Ananías estaba equivocado. Ananías la viuda. La viuda Ananías, hoy muerto hace tanto tiempo.

Tú y yo una vez dedicamos una hora a esta cuestión, para no sé qué trabajo del CU que tenías que hacer, ¿te acuerdas? La planearon con otras palabras, por supuesto, pero en resumidas cuentas era lo siguiente: en las décadas de los años treinta y cuarenta del siglo XX, ¿quién inspiraba más repugnancia, Rusia o Alemania? Ellos, dije yo. Mucha más repugnancia.

Pero de ello se desprende algo. Ellos eran mucho más repugnantes que nosotros. Pero ellos se recuperaron y nosotros no. Alemania no se está marchitando, Rusia sí. Una rigurosa expiación —en la que se dan, primordialmente, no comisiones de la Verdad e indemnizaciones estatales sino procesos, encarcelamientos, y, sí, ejecuciones, suicidios sacramentales, derrumbamientos, autolaceraciones, arrancamientos de pelo— reduce el peso del delito. ¿No es para eso la expiación? ¿Qué es lo que hace la expiación? En 2004, el delito alemán es un ápice más leve de lo que fue. El delito ruso, en 2004, sigue siendo el mismo delito.

Sí, sí, lo sé, lo sé. Rusia está muy ocupada. Y está ese otro rasgo de la vida nacional: la desesperación permanente. Jamás tendremos el «lujo» de la confesión y el remordimiento. Pero ¿y si no fuera un lujo? ¿Si fuera una necesidad, una necesidad del mísero y del sucio? La conciencia —sospecho— es un órgano vital. Y cuando se va al traste, todo tú te vas al traste.
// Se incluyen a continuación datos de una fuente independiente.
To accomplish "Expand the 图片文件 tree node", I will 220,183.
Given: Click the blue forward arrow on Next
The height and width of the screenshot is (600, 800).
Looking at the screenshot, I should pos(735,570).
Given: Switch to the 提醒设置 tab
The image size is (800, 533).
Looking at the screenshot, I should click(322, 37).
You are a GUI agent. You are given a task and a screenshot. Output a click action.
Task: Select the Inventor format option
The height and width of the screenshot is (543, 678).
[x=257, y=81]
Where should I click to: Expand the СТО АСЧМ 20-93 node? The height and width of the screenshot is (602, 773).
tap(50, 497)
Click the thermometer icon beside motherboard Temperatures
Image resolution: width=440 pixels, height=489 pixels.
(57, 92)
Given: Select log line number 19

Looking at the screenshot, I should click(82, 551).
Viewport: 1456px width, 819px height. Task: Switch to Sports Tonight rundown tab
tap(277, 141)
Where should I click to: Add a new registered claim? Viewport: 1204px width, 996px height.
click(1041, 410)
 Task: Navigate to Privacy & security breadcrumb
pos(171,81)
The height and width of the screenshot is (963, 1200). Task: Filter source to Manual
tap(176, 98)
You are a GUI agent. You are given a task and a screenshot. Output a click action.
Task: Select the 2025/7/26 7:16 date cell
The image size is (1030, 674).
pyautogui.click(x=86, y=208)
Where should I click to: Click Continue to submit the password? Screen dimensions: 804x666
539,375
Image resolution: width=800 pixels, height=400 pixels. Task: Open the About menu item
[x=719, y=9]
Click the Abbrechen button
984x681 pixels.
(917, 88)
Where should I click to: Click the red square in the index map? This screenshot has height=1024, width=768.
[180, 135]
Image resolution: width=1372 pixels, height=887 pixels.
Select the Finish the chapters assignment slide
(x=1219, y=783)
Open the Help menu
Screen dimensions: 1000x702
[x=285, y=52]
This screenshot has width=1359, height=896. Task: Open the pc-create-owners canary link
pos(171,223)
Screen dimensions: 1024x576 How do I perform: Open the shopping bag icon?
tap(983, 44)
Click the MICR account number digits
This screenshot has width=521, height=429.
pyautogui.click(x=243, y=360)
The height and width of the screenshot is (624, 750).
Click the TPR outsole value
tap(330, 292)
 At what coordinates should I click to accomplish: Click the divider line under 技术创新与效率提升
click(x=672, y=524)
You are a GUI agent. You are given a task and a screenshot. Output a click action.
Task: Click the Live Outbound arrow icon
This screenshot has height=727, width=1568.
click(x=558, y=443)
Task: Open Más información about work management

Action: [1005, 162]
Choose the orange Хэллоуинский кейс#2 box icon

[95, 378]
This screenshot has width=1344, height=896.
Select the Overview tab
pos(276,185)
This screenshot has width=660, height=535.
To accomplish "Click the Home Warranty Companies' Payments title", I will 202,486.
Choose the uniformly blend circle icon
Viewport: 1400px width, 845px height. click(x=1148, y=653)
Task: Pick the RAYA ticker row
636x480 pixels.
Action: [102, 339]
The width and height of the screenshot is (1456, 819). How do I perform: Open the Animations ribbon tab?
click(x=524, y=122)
Si de mí dependiera, exigiría una disculpa formal, por escrito, por el siglo X; y por todos los que vienen en medio. Pero ninguna viuda trémula, hecha de humo y de llama, va a erguirse en su tumba y retorcerse las manos. Ningún Dios ruso va a llorar ni a cantar.

Que digan que lo sienten; que alguien lo diga. Que alguien me diga que lo sienten. Vamos. Que alguien me llore el Volga, me llore el Yeniséi, me llore el Moscova.